(ACTIVITY)
Which lines in the records below hold the word "will"? Copy each of them.

[Saved entries]
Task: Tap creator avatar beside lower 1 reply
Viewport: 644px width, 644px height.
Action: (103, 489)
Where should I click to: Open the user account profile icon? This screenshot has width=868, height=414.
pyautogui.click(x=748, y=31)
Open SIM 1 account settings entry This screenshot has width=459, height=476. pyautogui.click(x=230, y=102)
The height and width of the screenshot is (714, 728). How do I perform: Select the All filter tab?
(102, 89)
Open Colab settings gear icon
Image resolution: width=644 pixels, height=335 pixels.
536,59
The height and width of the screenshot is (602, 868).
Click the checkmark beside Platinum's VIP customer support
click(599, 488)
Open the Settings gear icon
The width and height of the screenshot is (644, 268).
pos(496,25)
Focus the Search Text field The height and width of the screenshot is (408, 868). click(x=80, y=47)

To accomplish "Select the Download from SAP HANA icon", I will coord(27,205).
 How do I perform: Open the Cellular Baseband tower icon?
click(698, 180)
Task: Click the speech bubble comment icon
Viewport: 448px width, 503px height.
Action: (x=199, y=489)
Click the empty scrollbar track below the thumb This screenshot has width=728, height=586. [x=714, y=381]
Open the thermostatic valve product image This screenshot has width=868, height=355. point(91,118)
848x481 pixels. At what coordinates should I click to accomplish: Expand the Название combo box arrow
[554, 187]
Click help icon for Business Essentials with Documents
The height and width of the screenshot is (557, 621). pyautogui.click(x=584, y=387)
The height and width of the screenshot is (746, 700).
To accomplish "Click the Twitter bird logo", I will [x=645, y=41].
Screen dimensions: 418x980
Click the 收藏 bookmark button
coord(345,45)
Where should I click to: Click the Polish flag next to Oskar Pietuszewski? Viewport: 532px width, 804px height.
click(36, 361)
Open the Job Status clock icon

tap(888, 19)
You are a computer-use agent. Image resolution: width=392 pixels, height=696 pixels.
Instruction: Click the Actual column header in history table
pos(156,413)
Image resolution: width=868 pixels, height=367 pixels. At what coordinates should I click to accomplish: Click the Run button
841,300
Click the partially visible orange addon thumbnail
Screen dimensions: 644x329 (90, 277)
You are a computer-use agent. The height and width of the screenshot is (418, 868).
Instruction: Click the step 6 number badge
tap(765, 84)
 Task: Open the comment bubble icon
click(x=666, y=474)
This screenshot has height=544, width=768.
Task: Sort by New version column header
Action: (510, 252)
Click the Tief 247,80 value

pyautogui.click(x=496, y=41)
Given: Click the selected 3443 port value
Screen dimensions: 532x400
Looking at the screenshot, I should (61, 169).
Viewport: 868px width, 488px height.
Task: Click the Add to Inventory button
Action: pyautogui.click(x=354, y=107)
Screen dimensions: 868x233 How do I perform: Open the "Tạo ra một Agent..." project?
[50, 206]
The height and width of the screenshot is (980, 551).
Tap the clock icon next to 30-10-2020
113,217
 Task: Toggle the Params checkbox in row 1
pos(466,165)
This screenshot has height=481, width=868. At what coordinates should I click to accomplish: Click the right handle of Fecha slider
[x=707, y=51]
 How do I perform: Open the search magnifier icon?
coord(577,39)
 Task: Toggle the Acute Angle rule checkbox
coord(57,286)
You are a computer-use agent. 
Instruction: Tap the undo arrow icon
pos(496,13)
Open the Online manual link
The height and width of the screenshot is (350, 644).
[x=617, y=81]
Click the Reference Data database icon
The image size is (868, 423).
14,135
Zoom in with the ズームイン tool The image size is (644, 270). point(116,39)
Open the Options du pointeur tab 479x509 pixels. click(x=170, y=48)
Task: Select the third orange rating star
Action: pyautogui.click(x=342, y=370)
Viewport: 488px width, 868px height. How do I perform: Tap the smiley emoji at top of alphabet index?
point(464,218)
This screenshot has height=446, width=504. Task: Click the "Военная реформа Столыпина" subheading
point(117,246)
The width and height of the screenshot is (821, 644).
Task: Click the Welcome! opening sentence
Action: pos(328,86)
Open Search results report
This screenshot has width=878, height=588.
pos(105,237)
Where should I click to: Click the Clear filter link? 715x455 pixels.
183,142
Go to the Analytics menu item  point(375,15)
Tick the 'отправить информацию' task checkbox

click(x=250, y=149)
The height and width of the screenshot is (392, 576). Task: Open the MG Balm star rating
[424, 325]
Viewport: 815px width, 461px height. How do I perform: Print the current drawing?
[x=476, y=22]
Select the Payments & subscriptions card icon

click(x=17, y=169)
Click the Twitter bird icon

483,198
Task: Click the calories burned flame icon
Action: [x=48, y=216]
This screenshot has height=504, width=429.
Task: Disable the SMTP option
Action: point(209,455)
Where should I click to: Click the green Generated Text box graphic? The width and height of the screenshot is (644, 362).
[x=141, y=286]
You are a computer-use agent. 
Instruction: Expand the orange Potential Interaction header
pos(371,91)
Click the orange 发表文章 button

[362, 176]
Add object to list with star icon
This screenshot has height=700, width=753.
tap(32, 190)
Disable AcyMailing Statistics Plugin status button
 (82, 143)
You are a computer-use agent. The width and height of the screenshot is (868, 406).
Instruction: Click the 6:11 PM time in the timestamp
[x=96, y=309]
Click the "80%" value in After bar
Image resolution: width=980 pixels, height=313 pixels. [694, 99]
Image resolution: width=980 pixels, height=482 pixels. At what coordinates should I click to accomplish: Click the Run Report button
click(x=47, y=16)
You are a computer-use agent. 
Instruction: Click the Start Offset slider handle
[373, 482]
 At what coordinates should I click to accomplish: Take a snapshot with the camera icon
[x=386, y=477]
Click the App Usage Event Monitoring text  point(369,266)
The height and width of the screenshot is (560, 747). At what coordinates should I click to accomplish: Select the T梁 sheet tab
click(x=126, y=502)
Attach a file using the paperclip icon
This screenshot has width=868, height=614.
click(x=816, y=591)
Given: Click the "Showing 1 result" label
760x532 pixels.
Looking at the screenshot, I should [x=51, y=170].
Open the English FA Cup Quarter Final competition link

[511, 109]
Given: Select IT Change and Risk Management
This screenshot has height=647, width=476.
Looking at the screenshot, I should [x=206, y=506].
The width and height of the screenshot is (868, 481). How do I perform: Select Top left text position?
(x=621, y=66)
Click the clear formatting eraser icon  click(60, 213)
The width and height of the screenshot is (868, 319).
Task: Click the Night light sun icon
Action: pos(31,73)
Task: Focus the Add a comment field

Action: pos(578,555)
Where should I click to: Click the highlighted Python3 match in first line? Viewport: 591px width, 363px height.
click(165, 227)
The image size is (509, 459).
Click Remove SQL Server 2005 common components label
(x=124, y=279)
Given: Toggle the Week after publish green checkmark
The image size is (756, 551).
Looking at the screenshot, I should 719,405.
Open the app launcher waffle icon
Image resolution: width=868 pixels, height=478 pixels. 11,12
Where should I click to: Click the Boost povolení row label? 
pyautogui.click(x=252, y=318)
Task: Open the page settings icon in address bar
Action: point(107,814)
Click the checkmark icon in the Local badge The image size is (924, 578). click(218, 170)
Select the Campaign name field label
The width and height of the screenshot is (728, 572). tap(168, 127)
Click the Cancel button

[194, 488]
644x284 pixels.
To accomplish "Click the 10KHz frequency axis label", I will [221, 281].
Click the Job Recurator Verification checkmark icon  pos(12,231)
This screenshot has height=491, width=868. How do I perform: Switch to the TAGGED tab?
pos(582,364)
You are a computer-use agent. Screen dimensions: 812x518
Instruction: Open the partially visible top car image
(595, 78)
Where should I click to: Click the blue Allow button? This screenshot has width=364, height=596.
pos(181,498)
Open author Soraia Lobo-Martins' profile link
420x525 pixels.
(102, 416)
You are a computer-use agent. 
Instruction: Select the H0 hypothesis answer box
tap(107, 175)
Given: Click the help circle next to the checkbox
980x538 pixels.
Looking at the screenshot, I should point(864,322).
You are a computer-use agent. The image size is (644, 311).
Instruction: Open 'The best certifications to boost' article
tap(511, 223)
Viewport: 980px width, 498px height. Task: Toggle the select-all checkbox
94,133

(RESULT)
To accomplish "Select the Download from SAP HANA icon", I will coord(27,205).
To accomplish "Click the Twitter bird logo", I will [x=645, y=41].
To accomplish "Click the 10KHz frequency axis label", I will [221, 281].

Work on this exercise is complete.